Stored records:
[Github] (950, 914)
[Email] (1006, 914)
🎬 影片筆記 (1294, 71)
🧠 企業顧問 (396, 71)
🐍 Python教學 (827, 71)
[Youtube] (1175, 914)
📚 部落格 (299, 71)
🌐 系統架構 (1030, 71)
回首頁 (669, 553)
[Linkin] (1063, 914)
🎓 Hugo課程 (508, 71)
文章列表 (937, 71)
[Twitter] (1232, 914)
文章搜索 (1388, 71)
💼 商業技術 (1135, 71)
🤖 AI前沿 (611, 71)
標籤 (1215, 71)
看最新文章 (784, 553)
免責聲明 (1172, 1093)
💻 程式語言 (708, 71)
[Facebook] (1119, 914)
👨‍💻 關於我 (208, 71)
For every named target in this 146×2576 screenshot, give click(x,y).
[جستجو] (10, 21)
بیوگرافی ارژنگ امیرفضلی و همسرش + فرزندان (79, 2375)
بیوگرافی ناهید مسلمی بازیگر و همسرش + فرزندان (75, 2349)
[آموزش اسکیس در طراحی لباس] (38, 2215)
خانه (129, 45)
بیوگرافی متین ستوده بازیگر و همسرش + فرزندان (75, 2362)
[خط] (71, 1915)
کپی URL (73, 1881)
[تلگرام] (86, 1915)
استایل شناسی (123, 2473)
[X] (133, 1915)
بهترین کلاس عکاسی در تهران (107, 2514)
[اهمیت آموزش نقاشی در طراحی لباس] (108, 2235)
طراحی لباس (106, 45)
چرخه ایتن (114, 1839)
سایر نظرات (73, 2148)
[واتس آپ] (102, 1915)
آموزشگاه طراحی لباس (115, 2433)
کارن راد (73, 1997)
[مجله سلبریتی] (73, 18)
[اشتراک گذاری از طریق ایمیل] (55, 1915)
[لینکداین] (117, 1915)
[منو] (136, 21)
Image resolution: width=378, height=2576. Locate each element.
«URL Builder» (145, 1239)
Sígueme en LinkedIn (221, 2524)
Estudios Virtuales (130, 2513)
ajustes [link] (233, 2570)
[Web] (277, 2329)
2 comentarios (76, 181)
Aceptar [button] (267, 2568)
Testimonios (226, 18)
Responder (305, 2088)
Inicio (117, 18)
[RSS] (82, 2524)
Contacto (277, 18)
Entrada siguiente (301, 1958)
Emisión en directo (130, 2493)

* _Required work_:
All lines of the entries containing the string "بازیگر" must be shown in full.

* _Written solution_:
بیوگرافی ناهید مسلمی بازیگر و همسرش + فرزندان (75, 2349)
بیوگرافی متین ستوده بازیگر و همسرش + فرزندان (75, 2362)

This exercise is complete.